1 序
小職が弁護士となった平成6年4月より、現在までで16年以上が経ちました。その間の世情の変化の甚だしさは、人事・労務の領域においても、例外ではありません。中でも、企業内におけるメンタルヘルスの問題は、大幅に重要度を増してきており、昨今、この問題への対処の良否が、企業の行く末を大きく左右する状態となっています。
2 数字で見るメンタルヘルス問題
厚生労働省「患者調査」によると、うつ病患者はこの10年間増え続けており、平成21年12月発表の調査では、うつ病患者約70万人を含む気分障害の患者が、100万人を超えたといいます。
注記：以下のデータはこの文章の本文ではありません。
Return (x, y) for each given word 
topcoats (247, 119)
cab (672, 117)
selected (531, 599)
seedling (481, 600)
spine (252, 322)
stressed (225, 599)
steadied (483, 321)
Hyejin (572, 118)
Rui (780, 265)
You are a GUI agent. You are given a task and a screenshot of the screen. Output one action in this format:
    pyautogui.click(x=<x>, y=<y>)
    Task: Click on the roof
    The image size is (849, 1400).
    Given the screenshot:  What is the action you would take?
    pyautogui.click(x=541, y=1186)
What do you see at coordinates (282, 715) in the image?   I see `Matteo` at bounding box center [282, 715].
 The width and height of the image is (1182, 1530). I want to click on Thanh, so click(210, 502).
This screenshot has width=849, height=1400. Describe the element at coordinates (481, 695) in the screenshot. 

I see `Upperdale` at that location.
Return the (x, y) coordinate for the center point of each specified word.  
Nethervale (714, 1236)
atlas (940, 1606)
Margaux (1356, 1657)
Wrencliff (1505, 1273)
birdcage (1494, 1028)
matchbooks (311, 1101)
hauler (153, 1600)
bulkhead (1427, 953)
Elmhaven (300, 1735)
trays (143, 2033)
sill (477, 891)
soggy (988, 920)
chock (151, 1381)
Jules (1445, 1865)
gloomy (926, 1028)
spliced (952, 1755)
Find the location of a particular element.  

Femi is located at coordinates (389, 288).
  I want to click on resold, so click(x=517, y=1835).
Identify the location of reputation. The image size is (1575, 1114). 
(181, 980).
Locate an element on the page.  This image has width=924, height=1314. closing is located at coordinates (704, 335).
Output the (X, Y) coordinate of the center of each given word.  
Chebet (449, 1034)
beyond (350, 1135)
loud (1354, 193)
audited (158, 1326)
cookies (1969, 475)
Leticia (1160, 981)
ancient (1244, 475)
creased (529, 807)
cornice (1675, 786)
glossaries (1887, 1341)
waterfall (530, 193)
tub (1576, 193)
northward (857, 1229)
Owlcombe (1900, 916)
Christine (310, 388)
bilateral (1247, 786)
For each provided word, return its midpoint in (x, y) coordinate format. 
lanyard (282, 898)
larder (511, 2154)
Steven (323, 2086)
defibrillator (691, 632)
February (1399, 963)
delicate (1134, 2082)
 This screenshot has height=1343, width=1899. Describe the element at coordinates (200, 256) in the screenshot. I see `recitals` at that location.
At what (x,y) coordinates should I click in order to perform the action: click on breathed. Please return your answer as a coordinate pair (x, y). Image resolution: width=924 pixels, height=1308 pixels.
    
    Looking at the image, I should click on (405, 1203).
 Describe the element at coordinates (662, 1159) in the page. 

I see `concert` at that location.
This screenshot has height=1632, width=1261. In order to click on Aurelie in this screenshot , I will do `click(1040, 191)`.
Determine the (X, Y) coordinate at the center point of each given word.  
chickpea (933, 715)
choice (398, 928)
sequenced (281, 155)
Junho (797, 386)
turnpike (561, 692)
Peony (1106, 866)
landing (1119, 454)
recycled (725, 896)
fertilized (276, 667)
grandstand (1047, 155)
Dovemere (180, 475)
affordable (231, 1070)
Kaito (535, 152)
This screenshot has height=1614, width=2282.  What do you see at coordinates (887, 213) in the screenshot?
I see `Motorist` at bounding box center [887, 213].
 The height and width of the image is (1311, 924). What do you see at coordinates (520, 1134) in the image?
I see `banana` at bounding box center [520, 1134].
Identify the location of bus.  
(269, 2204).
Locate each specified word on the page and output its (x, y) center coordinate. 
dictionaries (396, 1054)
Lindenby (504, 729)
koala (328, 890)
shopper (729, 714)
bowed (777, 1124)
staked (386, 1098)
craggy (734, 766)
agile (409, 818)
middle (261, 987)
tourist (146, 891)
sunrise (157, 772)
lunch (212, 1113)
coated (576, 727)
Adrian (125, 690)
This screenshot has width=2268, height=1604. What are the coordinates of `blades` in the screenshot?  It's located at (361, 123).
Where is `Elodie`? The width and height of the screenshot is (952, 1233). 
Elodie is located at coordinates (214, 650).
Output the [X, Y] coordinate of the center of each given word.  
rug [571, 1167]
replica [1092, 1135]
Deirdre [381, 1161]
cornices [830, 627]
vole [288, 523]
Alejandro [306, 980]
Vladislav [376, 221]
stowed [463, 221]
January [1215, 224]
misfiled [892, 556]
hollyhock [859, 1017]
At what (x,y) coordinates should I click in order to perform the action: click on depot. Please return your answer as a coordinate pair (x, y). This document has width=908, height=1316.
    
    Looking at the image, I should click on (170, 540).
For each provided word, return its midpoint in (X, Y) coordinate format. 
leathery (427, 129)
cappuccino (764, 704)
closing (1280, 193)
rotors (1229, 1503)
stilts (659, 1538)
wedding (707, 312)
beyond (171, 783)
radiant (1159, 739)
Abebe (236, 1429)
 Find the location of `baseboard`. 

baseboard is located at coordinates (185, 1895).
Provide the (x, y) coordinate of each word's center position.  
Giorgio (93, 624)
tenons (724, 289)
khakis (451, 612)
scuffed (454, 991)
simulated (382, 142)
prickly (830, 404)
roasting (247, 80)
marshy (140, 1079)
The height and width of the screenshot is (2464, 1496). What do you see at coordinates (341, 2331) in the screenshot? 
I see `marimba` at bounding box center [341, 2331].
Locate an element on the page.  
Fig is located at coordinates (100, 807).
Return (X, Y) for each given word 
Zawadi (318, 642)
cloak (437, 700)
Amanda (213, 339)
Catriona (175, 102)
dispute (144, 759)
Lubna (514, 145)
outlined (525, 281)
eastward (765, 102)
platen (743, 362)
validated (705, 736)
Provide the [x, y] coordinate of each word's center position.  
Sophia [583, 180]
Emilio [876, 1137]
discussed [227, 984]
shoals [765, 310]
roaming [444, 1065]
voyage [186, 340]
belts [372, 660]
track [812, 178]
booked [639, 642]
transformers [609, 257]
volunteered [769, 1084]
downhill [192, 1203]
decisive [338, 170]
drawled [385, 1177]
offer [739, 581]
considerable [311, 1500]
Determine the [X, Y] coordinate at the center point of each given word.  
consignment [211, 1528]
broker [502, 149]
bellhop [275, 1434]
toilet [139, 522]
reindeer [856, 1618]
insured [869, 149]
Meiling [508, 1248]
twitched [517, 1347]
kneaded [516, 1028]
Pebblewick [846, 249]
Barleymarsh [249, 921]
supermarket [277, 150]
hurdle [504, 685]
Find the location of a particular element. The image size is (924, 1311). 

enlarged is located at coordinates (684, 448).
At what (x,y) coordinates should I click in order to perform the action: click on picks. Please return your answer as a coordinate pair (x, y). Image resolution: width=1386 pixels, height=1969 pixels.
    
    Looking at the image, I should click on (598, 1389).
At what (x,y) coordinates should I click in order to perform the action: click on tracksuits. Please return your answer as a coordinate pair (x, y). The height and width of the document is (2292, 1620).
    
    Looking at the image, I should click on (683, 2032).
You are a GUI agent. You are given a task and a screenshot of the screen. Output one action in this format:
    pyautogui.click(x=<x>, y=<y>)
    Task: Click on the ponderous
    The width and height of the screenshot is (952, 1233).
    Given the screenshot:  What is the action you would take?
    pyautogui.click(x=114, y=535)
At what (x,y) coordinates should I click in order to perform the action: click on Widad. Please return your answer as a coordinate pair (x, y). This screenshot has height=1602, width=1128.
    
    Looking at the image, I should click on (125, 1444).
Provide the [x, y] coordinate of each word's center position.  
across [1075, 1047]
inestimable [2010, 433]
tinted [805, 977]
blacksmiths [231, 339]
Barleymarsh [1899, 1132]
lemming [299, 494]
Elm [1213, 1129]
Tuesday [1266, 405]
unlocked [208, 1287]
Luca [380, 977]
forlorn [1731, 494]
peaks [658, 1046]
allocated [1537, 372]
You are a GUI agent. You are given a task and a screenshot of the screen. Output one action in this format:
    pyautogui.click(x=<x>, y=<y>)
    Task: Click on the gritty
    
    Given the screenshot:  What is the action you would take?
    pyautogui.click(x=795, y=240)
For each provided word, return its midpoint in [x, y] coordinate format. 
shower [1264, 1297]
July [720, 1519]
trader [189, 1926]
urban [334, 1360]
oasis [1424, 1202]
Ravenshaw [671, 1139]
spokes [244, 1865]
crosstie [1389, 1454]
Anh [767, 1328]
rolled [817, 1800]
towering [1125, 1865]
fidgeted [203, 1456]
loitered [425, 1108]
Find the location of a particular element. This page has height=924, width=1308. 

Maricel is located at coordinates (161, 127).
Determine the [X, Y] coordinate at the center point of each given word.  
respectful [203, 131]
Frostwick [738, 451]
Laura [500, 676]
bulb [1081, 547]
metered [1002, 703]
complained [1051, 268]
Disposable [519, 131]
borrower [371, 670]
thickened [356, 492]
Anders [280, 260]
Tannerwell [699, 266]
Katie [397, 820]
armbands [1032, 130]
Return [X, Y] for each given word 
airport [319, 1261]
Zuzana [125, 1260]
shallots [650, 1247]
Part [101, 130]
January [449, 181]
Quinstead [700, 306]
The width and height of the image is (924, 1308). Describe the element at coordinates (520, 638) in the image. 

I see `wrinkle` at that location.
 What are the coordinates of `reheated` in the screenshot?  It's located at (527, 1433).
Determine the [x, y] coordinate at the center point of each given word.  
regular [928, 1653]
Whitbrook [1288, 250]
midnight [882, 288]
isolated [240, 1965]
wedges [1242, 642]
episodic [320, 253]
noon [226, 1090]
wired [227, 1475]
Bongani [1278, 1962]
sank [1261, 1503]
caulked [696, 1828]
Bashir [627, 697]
全国の労災認定の全体数を見てみますと、平成10年度では、以下のとおりの構成でした。
全体… 8811件
うち精神障害等… 4件(全体比約0.045%)
一方、平成20年度の構成は、以下の通りです。
全体… 10,148件
うち精神障害等…269件(全体比約2.65%)
つまり、この間、精神疾病は、業務上の疾病に限っても、絶対数で約67倍になっただけでなく、全体比においても、0.045%より2.65%へと50倍以上も増加しているわけです。
加えて、精神疾病は業務が原因のものだけではなく、むしろ、私傷病が原因のものが遙かに多いことは、以下の通りです。
【平成二〇 年度における労災申請】
精神障害等の労災申請… 927件
同 認定… 269件(全体比約29%)
つまり、労災申請を行うような疾病においてすら、精神疾病の約七割強は私傷病によるものであり、労災申請を行っていない分を考えれば、実は精神疾病の大部分は、私傷病によるということがいえるのです。
3 業務上傷病(疾病)の場合と私傷病(疾病)の場合とに
おける対応の区別の必要性
メンタルヘルスに限られませんが、業務上の傷病と私傷病とでは、対応に区別を要します。
業務上傷病の場合には、まず労働災害の問題となりますし、当該労働者が疾病に至ったことにつき使用者側に安全配慮義務が認められれば、使用者は当該労働者に対して労働契約上の安全配慮義務違反による債務不履行責任(損害賠償)を負わねばなりません。
一方、当該疾病が私傷病の場合には、上述のような労働災害、損害賠償の問題は起きませんが、労働能力に障害(多くの場合、喪失)が生じたとしても、殊に当該労働者が正社員の場合、直ちに解雇に処すことは困難で、休職制度の適用(休職命令の可否及び休職からの復帰の要否について)が問題となることとなります。
4 企業内の上級者の姿勢の重要性
メンタルヘルスへの最善の対策は、当然ながら、精神疾病の発症を少しでも減少せしめることにあります。
これについては、既に、ホームページ等で閲覧可能な厚生労働省の指針など、巷間で多々論じられてもいるところです。その前提で小職の感想を一つ挙げれば、ことメンタルに関して言えば、身体についてよりも遙かに個人差が大きく、同じような環境下でも平然としている者もあれば、短期で疾患に及ぶ者もあります。
従って、企業としては一律的な対応が難しく、上長による部下個々人への配慮、観察が必要になります。これは、非管理職のみならず、管理職を統括する上級管理職による配慮、観察が肝要となります。ただ、「上から」の配慮、観察だけでは限界があるのが実務上の現実です。
以上に鑑みますと、「下から」上に対し、辛いときには率直に、自らの窮状を訴えることのできるシステム作りと、何よりも、所謂、職場における風通しを良好にする、といった工夫が必須になってきます。
そのためにも、「上」であればある程、「下から」如何に忌憚のない意見、感想を引き出す姿勢を持てるかということが、最後には、企業のメンタルヘルス対策の実効性を左右するものと思われます。